De plus, les poussins exposés au bruit grandissaient beaucoup moins vite et présentaient des dommages cellulaires plus importants à tous les stades de la vie, ajoute la chercheuse.

Le déficit de croissance s’est toutefois estompé avec le temps.

Ils ont été capables de compenser et de grandir un peu plus vite, et finalement, ils avaient les mêmes tailles que les oiseaux qui n'avaient jamais été exposés au bruit, note Alizee Meillere.

Les télomères sont des séquences d’ADN qui se trouvent au bout des chromosomes. Ils assurent l’intégrité du génome durant la division cellulaire. Ils raccourcissent toutefois à chaque division cellulaire, jusqu’à ce qu’ils deviennent trop courts pour remplir leur fonction de protection. Ce raccourcissement est associé au vieillissement, mais aussi à des maladies telles que le cancer et la démence.

En outre, l'exposition au bruit au début de la vie, particulièrement pendant la période prénatale, a aussi mené à une diminution du nombre de bébés tout au long de l'âge adulte.

L'impact est vraiment très important. Ceux qui ont été exposés au bruit avaient un succès reproducteur fortement diminué. Ils produisaient deux fois moins de bébés que ceux qui n'avaient jamais été exposés au bruit, remarque la chercheuse.

D’autres données nécessaires

Si le bruit du trafic routier a clairement des effets néfastes sur les oisillons, plusieurs questions restent en suspens.

L’équipe aimerait donc mieux cerner les mécanismes physiques qui rendent certains sons si dommageables, alors que d’autres ne le sont pas.

Elle aimerait mener des expériences où les oiseaux seraient exposés à différents types de bruit pour déterminer quelles sont les propriétés acoustiques qui ont un effet néfaste.

Et les humains

La chercheuse espère que ces résultats – si embryonnaires soient-ils – mènent à une prise de conscience.

Il faut peut-être que les gens commencent à faire plus attention à la menace posée par le bruit anthropique qui est souvent reléguée derrière d’autres formes de pollution, telles que la pollution chimique, observe-t-elle.

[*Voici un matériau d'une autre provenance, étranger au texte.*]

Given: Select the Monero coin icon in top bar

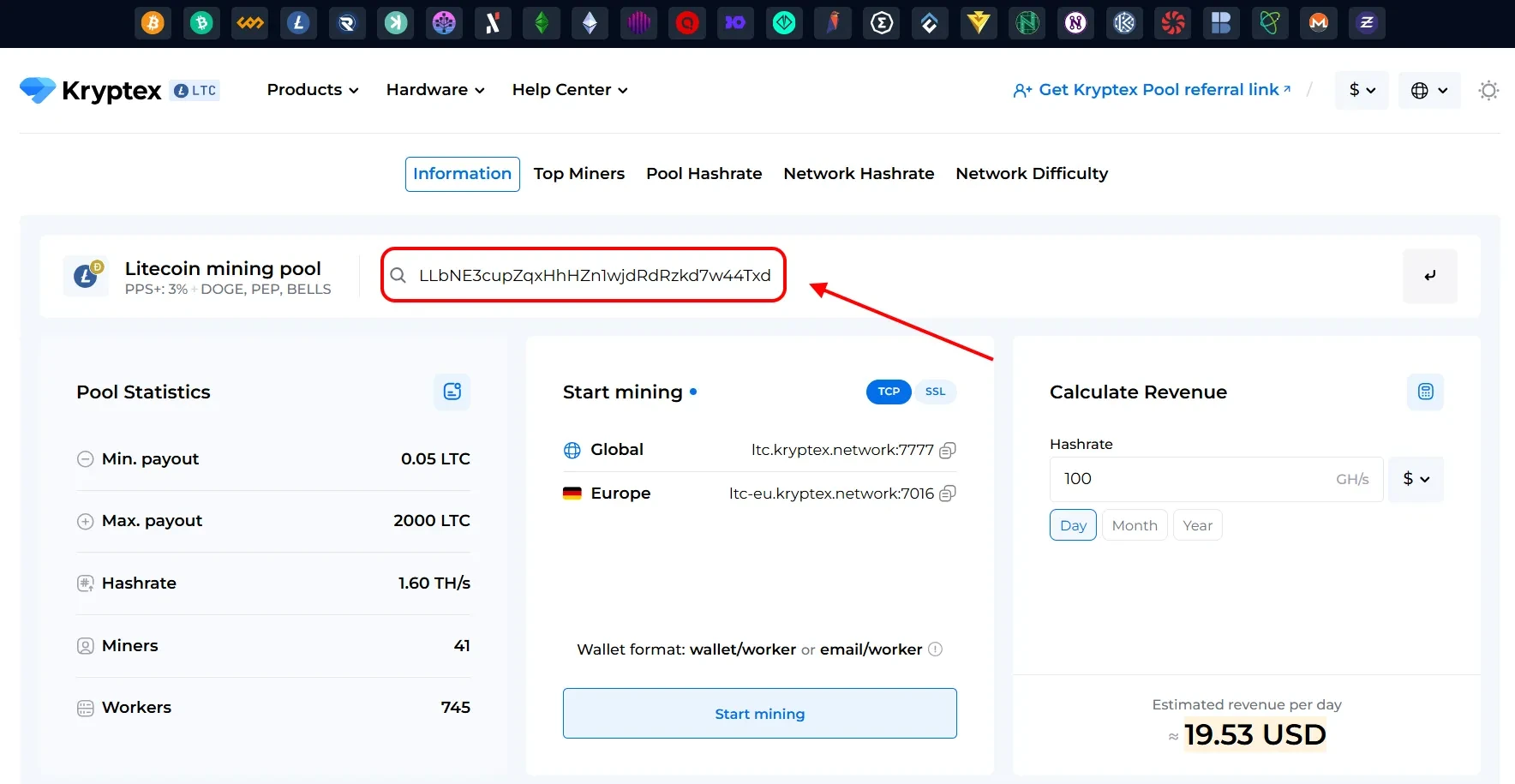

Dans un article de perspective qui accompagne l’étude, le professeur d’acoustique Hans Slabbekoorn de l’Université Leiden aux Pays-Bas écrit que des résultats similaires à ceux obtenus chez le mandarin pourraient certainement l’être avec d’autres espèces, y compris l'humain.

Les résultats suggèrent que l'environnement acoustique des oiseaux nicheurs dans les villes et le long des autoroutes devrait être mieux géré, et que le confort acoustique dans les environnements hospitaliers pour les mères enceintes et les bébés devrait faire l'objet d'une attention particulière, souligne le professeur.